### Provided text
----
Friday, 12 October 2007

Tools for the Development Team

We placed Jira onto our live server and began using it for real about 2 weeks ago now. So how's it going? Rather well as it turns out.

(Jira is from Atlassian (http://www.atlassian.com/software/jira/) and is an issue tracker tool, see earlier posts for discussions.)

I did a demo for the Development Team and they took to it like a duck to water, now that they understood what it's used for and how. I did the same for the rest of the Management Team and they took to it as well, but in a different way.

Initially it was not used as well as I'd have liked so I put a little pressure on the team by being a bit of a pain in the neck for a couple of days..

Me: "What are you working on?"

Developer: "I'm updating xyz here that needs a new abc because Freda from WxyCorp has found a glitch with it"

Me: "I don't see this in Jira, have you added it?"

Developer: "Um... (ticidatacida) .. I have now (grin)"
----
### Information supplied
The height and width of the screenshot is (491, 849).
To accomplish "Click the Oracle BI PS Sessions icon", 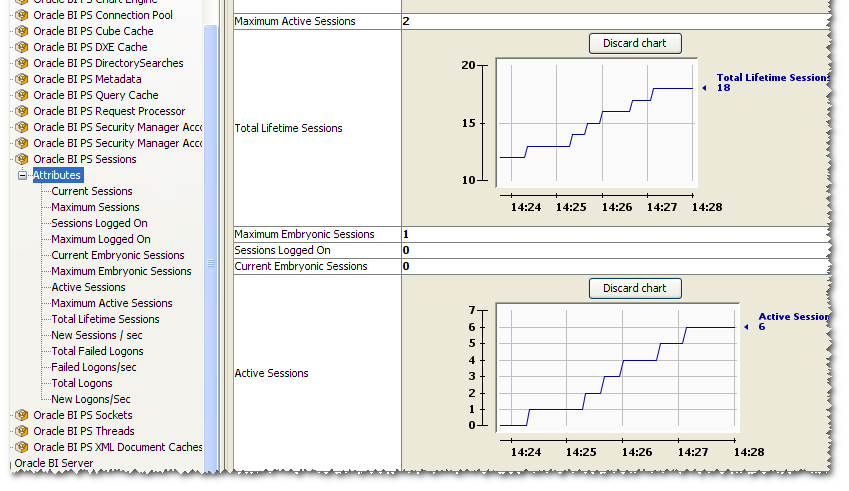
----
### The task
Translate this sentence from the post on Jira into Spanish: "We placed Jira onto our live server and began using it for real about 2 weeks ago now." The listing is separate material, apart from the post on Jira.

### Answer in full
Pusimos Jira en nuestro servidor de producción y empezamos a usarlo de verdad hace ya unas 2 semanas.